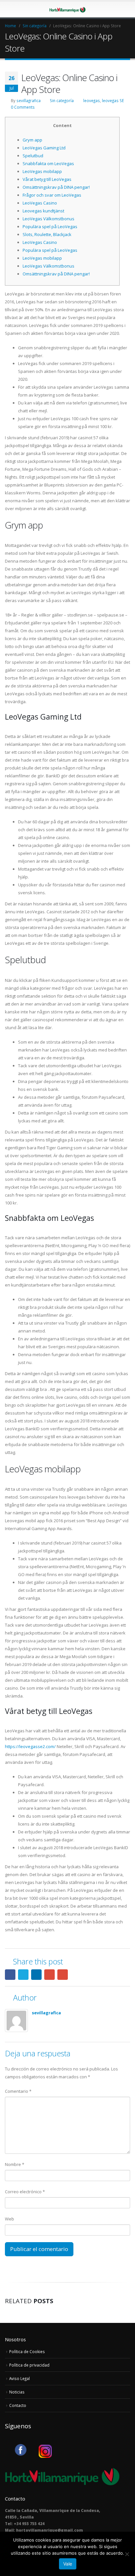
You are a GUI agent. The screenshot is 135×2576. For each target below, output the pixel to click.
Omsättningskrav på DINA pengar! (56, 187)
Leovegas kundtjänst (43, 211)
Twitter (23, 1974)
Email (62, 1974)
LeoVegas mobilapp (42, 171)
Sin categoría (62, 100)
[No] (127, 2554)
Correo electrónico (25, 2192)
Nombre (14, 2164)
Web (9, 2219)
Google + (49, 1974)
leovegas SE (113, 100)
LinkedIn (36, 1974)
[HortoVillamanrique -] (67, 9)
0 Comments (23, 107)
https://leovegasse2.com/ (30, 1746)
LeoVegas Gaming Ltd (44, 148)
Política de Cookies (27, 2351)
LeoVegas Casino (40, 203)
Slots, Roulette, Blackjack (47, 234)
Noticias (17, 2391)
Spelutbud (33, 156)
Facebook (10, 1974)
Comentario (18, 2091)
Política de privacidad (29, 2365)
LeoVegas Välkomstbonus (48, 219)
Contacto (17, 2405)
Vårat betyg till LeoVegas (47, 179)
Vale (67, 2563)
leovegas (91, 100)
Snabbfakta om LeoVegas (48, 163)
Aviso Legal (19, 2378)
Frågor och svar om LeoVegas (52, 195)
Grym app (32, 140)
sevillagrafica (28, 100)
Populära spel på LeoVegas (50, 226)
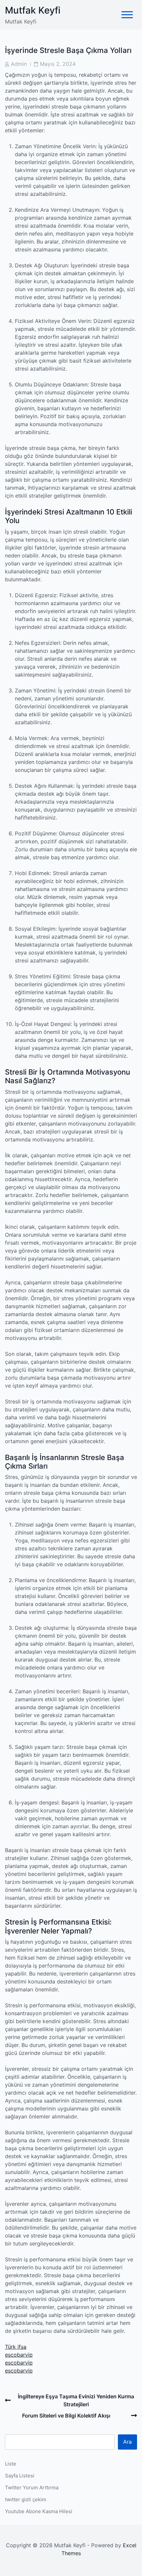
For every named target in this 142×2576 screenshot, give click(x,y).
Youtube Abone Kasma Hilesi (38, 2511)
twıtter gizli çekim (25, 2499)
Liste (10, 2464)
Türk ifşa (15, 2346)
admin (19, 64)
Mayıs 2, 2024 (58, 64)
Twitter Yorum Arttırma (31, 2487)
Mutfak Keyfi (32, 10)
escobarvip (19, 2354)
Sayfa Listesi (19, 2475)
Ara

· · ·

_DESCRIPTION OF THE TASK_
Filter the listing above for the string "Política" and copy every matching line.

_RESULT OF THE EXERCISE_
Política de Cookies (27, 2351)
Política de privacidad (29, 2365)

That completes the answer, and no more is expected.